Um ataque deixou ao menos dez indígenas dos povos Guarani e Kaiowá feridos, no último dia 3 de agosto, em Douradina (MS). O fato ocorreu durante um processo de retomada na Terra Indígena (TI) Panambi-Lagoa Rica, já delimitada pela Fundação Nacional dos Povos Indígenas (Funai), em 2011. Em nota, o Ministério dos Povos Indígenas (MPI) afirmou que o Ministério da Justiça e Segurança Pública foi acionado para dar explicações sobre a ausência da Força Nacional no momento do ataque para garantir a segurança e evitar novos conflitos.
Violências contra os povos indígenas foram um dos motes para a elaboração do relatório Território, Ambiente e Saúde dos Povos Indígenas – Vidas e Políticas Públicas em Contínuo Estado de Emergência, lançado recentemente pela Associação Brasileira de Saúde Coletiva (Abrasco), por meio do Grupo Temático Saúde e Ambiente.
O documento descreve o contexto de crise ecológica sofrida por esses povos, a partir de reflexões sobre as ligações entre território, ambiente e saúde. O texto também aponta caminhos para superar dificuldades e desafios, além de propor dez ações de enfrentamento. Lideranças indígenas e especialistas compuseram o coletivo de pesquisadores que elaboraram a publicação. Um dos coordenadores do relatório é o professor-pesquisador da Escola Politécnica de Saúde (EPSJV/Fiocruz), Alexandre Pessoa, que também coordenada o GT Saúde e Ambiente da Abrasco. A professora-pesquisadora da EPSJV/Fiocruz, Ana Claudia Vasconcellos, também participou da produção de um dos textos – Garimpos, mercúrio e a contaminação das veias dos corpos-territórios.
Para Alexandre, a atual crise ecológica é gerada pela emergência climática e pelos impactos e danos socioambientais e à saúde, causados pelas atividades extrativistas, pelo agronegócio e pela mineração. “Isso precisa ser revertido. Os grandes temas de saúde e ambiente envolvem as populações do campo, da floresta e das águas, os povos e comunidades tradicionais, e evidenciamos os povos indígenas e seus territórios nesse relatório”, ressaltou. Ele também acrescentou que a experiência dos autores, que fazem trabalhos em diversas comunidades indígenas pelo país, e os estudos à luz da determinação social da saúde permitiram destacar que, na defesa da saúde indígena, não se separa os territórios e os corpos hídricos dos corpos indígenas.

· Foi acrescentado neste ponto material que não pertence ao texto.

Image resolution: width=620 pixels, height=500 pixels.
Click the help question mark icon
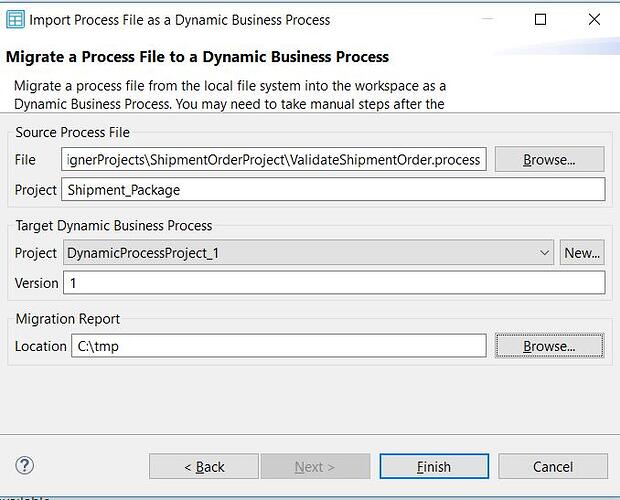click(x=25, y=465)
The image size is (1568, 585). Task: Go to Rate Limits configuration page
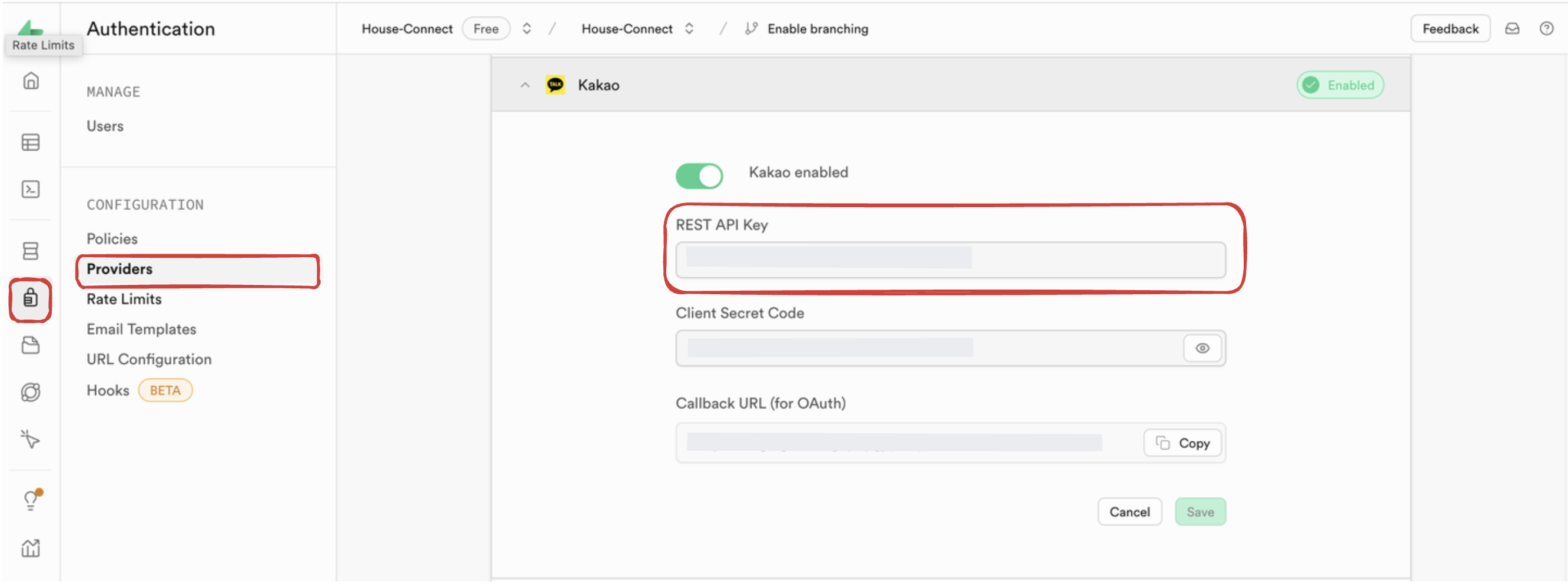click(x=124, y=299)
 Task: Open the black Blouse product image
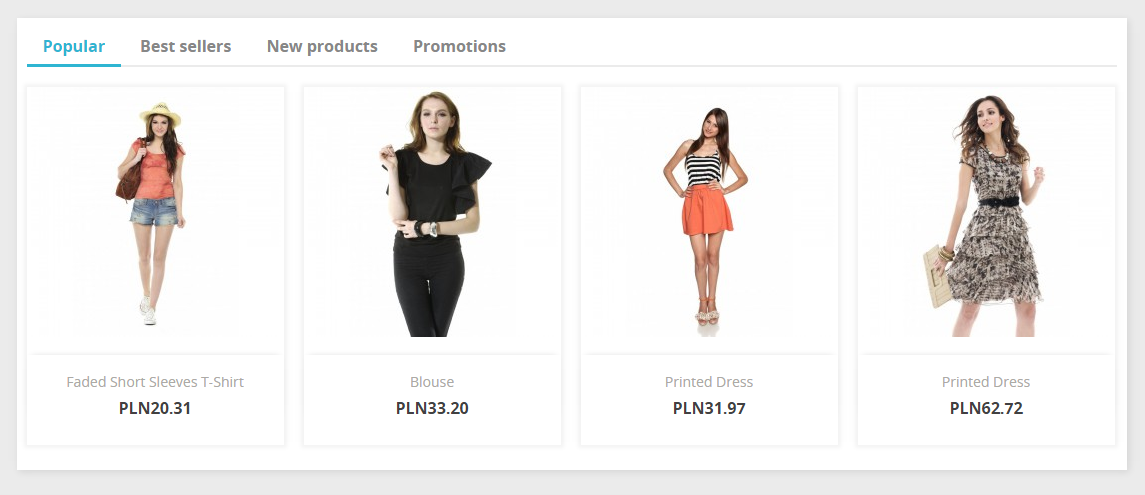pyautogui.click(x=432, y=215)
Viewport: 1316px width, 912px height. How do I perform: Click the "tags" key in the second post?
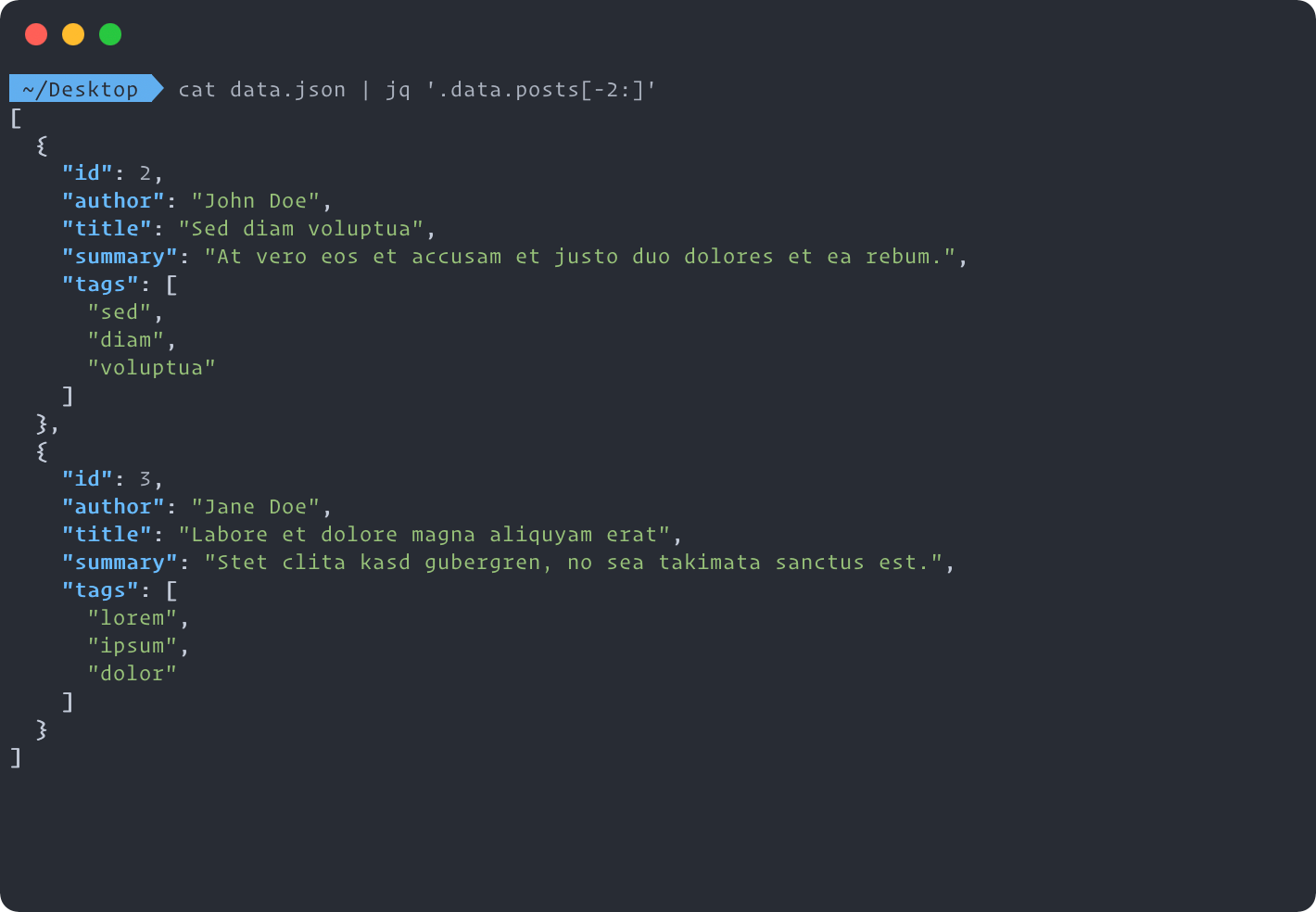[100, 589]
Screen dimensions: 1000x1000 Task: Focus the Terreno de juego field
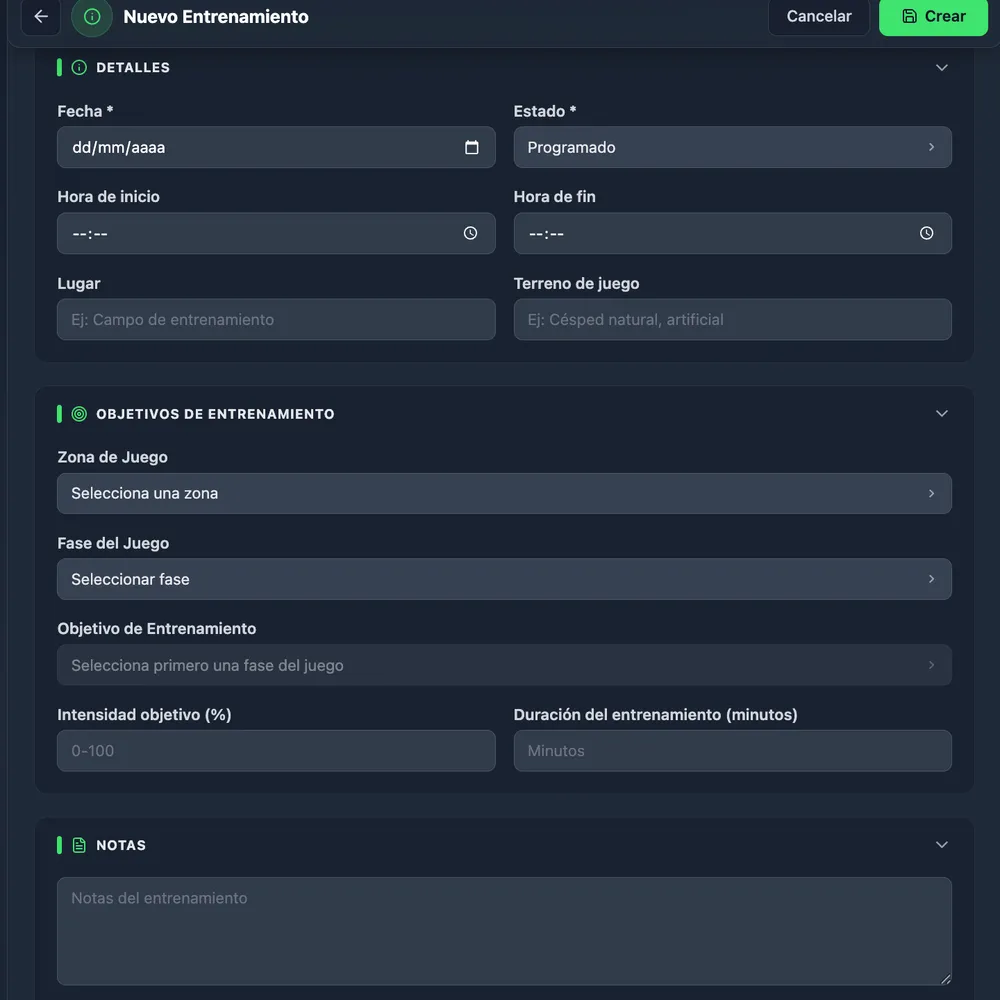732,320
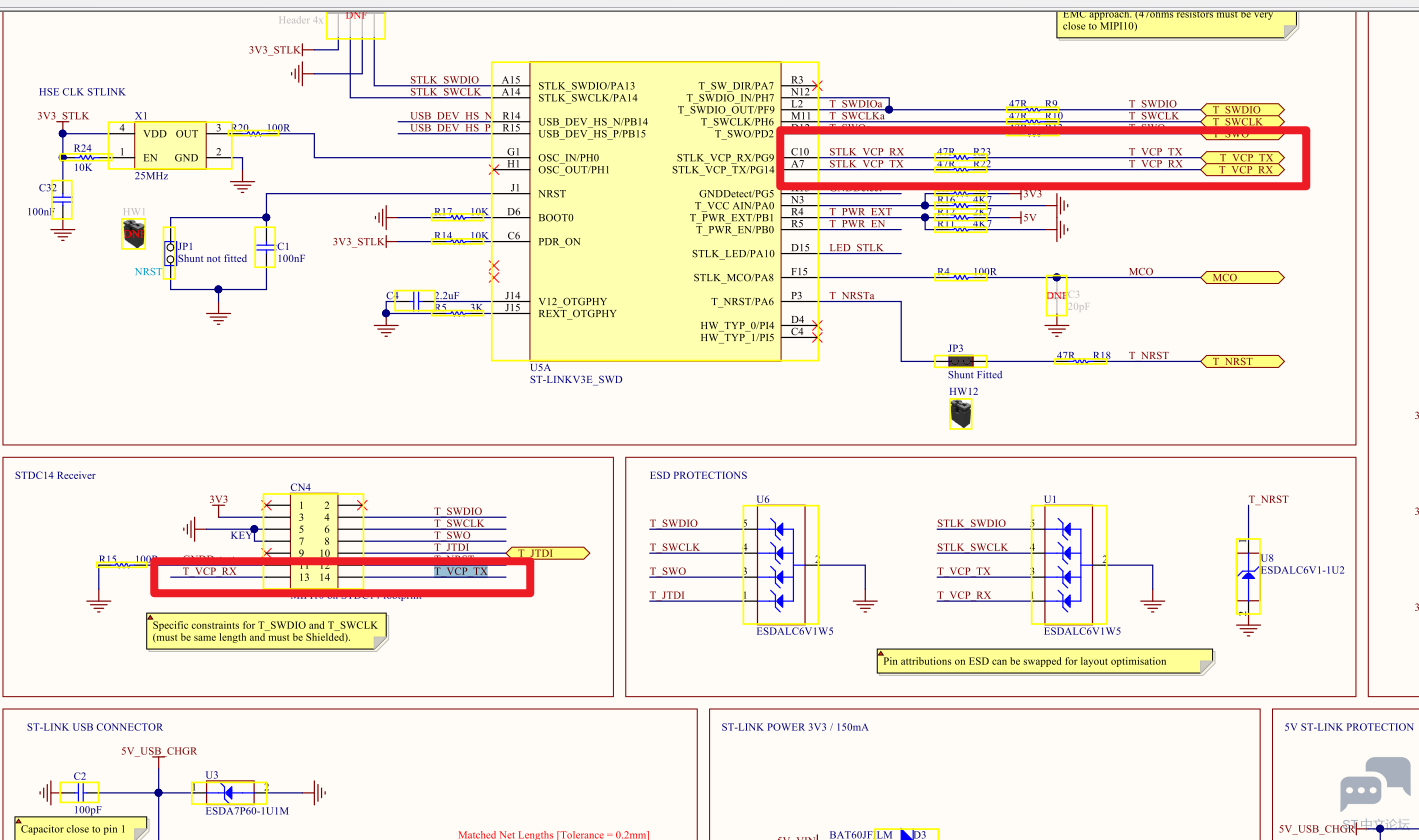Select the C1 100nF capacitor symbol

tap(264, 247)
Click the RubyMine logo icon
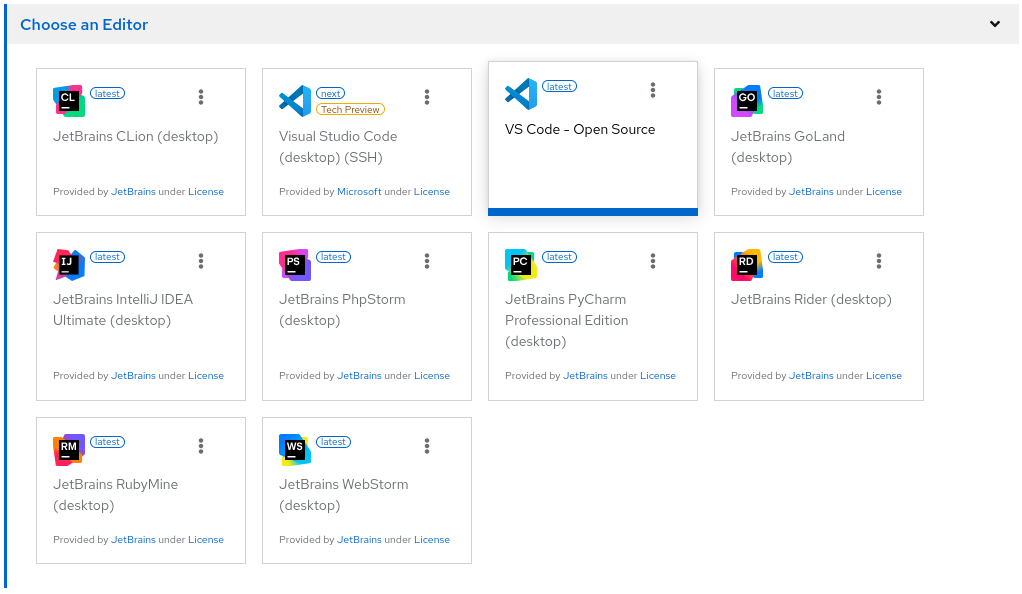Image resolution: width=1022 pixels, height=594 pixels. (69, 450)
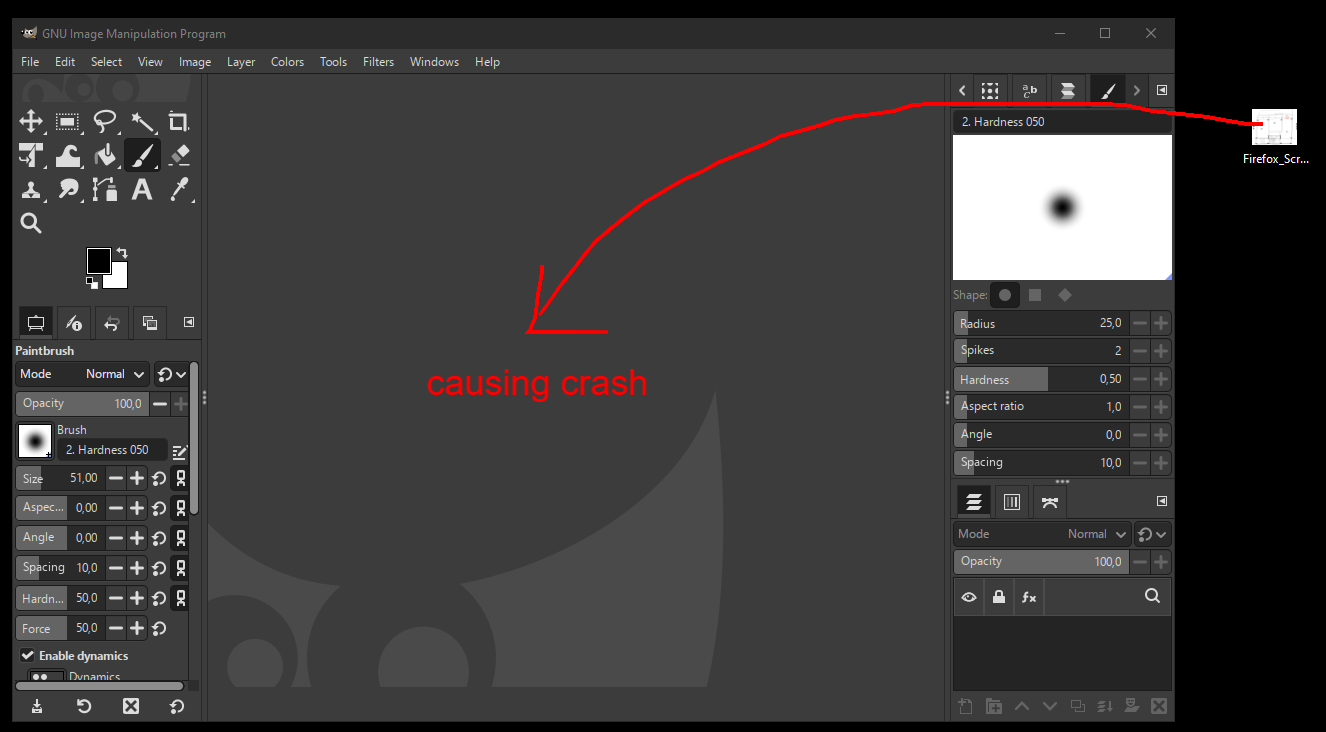Choose the Bucket Fill tool
The width and height of the screenshot is (1326, 732).
105,156
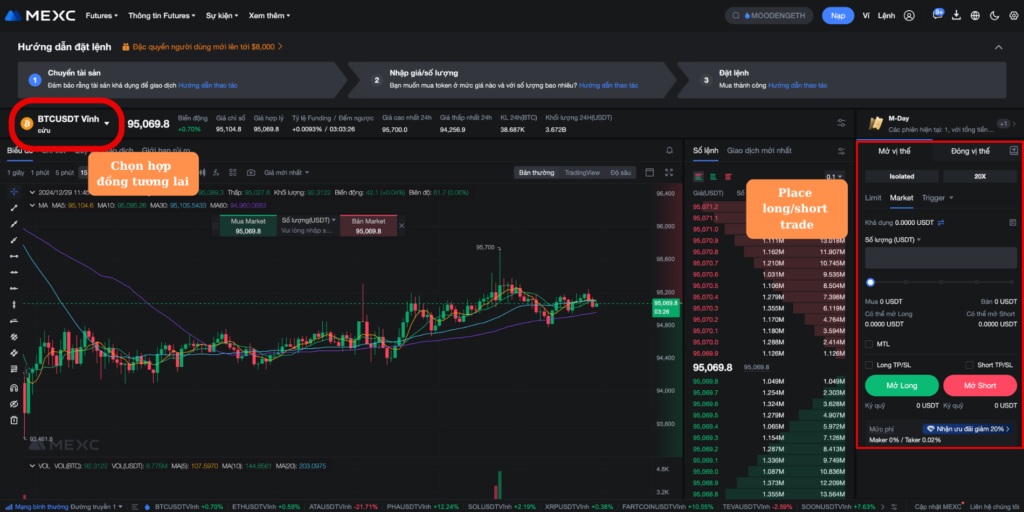The width and height of the screenshot is (1024, 512).
Task: Select the Limit order tab
Action: coord(873,198)
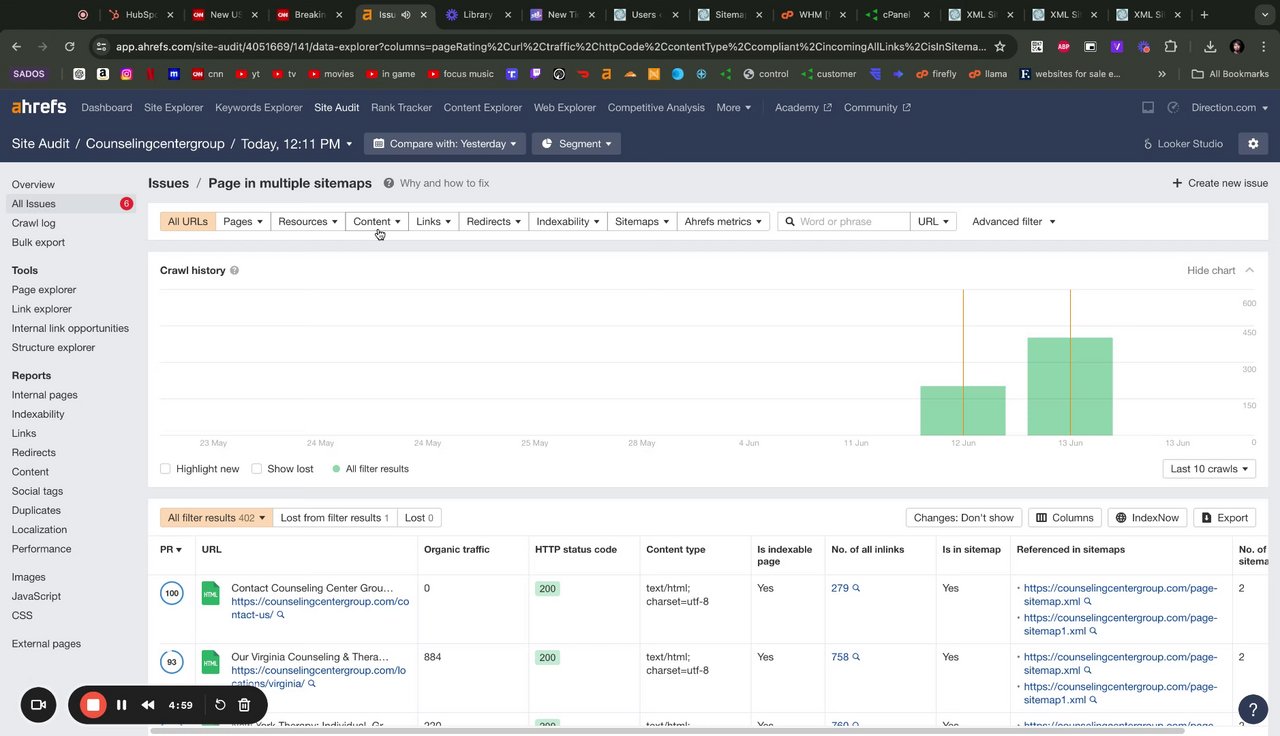
Task: Select the Lost from filter results tab
Action: (x=335, y=518)
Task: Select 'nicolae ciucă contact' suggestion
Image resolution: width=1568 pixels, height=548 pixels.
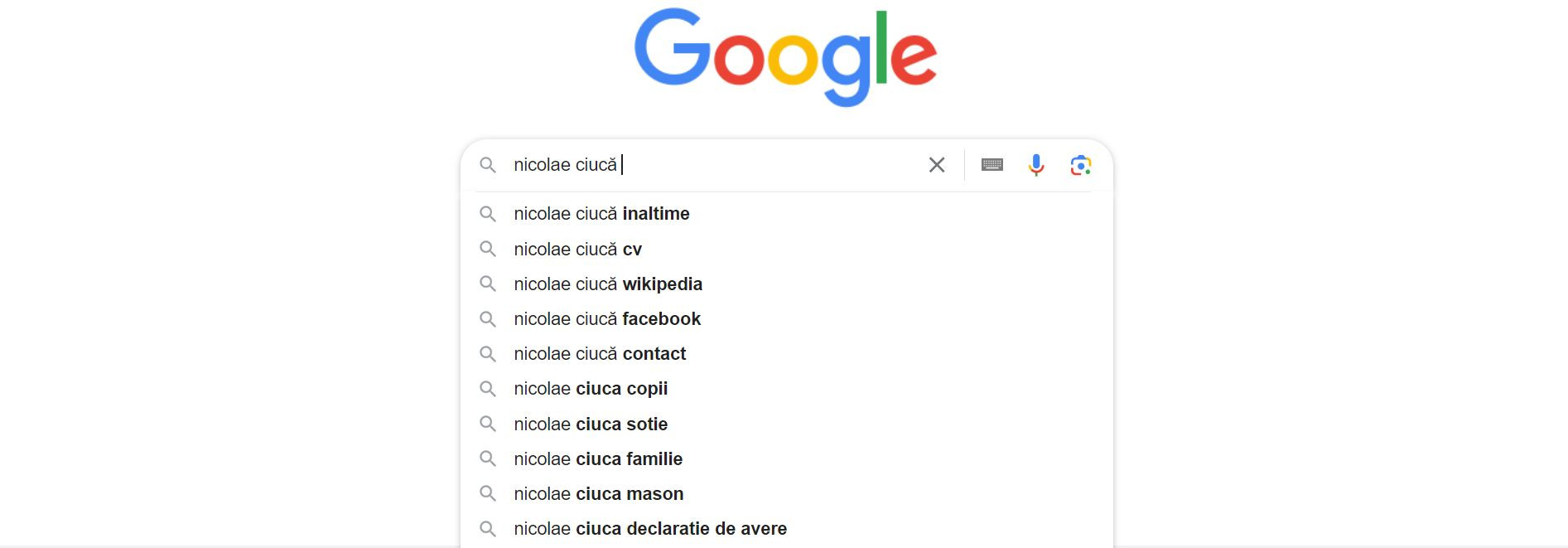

Esse é exatamente um dos pontos de destaque da publicação: a conservação da biodiversidade está intrinsicamente ligada aos povos indígenas e às comunidades locais. Segundo o documento, esses povos têm um profundo conhecimento e relação com a terra, e suas práticas tradicionais de manejo ambiental são importantes para a preservação dos biomas e da sociobiodiversidade.
Segundo Alexandre, a ecologia política é um campo interdisciplinar de conhecimento que possibilita revelar os circuitos capitalistas produtores de destruição ecológica e de processos de saúde-doença. “A imersão neste trabalho evidenciou que a proteção dos povos indígenas requer a atuação, não somente do Ministério da Saúde, mas uma forte e contínua atuação interministerial e de todas as instâncias do poder público, no sentido de enfrentarmos verdadeiros ‘ecossistemas do crime’ ”, frisou.
Dentre as dez ações de enfrentamento, o relatório aponta as necessidades de garantia da atenção diferenciada à saúde para todos os indígenas; de promoção de políticas públicas que respeitem os direitos desses povos; de priorização do Programa Nacional de Saneamento Indígena; e de demarcação de terras indígenas sem o Marco Temporal. “A celeridade para a demarcação de terras indígenas e o enfrentamento do Marco Temporal são estratégicos e improrrogáveis. O futuro é indígena!”, concluiu Alexandre.